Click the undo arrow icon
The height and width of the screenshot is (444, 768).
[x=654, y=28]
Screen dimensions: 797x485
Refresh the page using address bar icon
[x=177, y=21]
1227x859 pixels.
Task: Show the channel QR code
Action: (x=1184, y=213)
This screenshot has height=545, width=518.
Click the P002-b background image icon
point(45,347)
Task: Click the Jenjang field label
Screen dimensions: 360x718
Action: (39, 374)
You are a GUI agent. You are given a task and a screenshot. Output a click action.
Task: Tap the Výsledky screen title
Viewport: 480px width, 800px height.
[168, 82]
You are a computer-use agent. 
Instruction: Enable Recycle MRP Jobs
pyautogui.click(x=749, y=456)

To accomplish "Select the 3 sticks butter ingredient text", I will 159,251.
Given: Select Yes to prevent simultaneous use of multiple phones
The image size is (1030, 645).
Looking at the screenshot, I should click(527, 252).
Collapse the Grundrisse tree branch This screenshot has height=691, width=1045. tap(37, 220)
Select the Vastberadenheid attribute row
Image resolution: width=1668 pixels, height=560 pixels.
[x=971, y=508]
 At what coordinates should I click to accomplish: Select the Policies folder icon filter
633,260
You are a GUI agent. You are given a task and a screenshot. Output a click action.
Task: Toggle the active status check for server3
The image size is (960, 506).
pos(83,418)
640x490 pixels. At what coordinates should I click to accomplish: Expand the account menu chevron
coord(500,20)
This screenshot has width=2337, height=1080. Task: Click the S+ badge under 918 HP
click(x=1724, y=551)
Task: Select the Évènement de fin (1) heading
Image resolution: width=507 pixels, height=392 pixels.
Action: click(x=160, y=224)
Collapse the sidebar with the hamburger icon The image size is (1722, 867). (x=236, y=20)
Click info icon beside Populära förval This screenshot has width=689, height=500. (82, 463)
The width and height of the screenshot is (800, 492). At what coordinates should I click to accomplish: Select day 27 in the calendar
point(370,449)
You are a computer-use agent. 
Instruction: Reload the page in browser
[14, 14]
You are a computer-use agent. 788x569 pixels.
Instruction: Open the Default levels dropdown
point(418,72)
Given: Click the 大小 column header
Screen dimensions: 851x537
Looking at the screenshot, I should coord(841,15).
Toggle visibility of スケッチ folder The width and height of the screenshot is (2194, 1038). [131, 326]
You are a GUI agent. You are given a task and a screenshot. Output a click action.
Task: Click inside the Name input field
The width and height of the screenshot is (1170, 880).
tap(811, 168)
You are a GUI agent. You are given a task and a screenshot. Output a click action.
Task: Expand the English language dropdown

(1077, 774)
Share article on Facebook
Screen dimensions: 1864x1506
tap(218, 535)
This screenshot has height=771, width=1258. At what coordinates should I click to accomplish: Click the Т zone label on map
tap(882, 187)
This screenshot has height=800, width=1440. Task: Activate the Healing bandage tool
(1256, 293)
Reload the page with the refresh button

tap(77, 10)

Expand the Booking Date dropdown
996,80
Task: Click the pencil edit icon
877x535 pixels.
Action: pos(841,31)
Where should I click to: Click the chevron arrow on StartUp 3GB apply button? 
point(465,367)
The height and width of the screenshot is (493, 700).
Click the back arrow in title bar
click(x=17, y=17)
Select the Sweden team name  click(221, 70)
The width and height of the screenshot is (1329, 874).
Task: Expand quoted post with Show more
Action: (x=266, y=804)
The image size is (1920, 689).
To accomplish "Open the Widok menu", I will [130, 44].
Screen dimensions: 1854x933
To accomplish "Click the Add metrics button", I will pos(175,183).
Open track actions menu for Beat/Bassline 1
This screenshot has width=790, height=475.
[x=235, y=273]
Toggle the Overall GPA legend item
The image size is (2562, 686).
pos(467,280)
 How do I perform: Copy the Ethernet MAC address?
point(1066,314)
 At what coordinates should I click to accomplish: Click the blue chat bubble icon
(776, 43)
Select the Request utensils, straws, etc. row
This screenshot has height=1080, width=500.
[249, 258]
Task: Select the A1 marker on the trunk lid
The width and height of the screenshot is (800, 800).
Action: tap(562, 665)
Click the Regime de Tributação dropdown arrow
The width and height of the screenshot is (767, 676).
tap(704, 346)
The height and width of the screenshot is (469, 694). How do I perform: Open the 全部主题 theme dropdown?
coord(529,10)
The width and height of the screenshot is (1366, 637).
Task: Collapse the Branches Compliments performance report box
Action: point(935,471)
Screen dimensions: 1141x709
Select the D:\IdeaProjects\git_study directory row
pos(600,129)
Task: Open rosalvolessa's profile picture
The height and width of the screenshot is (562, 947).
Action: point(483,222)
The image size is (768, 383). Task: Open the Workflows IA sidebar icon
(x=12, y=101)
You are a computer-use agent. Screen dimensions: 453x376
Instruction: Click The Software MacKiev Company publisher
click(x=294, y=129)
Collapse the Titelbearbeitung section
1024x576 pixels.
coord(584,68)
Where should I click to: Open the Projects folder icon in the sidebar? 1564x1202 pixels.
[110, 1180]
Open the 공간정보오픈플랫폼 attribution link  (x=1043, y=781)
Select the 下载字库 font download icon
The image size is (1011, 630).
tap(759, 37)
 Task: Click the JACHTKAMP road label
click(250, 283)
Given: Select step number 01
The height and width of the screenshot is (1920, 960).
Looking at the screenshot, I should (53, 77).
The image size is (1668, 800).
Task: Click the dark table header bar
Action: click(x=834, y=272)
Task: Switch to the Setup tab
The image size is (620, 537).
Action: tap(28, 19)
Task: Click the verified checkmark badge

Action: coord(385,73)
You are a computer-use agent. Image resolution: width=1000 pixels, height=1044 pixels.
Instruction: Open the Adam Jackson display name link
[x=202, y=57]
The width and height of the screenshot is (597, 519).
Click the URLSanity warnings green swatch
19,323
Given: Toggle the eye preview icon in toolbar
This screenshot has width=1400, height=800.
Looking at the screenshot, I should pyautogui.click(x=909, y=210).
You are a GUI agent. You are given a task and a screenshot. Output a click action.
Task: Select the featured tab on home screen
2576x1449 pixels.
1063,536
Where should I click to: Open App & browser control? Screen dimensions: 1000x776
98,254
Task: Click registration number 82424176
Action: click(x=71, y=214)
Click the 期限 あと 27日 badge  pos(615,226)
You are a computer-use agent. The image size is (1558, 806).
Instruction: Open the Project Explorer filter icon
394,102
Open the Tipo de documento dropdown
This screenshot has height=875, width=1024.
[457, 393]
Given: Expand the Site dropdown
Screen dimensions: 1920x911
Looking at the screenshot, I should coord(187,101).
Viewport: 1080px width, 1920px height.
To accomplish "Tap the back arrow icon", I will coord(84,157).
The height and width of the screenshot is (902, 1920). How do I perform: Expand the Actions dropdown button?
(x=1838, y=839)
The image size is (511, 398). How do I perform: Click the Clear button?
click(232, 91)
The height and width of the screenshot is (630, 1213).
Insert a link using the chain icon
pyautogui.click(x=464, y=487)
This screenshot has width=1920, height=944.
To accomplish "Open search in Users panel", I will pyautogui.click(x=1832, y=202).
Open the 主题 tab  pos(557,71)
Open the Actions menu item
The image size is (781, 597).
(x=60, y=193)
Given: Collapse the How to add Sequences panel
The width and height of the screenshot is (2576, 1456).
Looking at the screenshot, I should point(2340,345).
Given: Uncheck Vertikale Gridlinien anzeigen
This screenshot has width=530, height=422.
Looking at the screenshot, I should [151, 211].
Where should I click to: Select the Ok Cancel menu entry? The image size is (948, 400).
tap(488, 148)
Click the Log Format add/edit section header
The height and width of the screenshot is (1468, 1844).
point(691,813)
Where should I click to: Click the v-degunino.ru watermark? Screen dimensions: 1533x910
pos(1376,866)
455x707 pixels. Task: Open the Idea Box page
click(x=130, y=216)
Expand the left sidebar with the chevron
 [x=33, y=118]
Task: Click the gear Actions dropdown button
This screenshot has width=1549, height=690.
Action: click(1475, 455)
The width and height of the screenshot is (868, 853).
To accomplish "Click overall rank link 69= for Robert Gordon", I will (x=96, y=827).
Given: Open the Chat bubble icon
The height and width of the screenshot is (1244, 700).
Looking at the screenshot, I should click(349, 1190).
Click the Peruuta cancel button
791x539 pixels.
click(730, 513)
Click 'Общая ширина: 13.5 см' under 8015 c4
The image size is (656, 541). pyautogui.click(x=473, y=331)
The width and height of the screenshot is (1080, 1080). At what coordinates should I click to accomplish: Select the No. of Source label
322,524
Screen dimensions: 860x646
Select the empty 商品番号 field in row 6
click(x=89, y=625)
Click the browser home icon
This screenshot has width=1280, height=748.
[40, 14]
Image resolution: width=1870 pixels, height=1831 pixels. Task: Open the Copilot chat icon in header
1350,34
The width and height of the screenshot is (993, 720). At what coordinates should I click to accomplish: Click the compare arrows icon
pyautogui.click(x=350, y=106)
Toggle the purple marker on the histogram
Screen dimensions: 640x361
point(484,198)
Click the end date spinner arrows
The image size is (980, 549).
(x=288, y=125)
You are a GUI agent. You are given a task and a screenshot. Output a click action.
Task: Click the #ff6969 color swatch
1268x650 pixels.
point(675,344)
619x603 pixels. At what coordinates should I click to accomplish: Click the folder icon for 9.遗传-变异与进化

ASSIGNED TASK ▸
Extract every line above containing the word "panel".

OUTPUT ▸
To accomplish "Open search in Users panel", I will pyautogui.click(x=1832, y=202).
Given: Collapse the How to add Sequences panel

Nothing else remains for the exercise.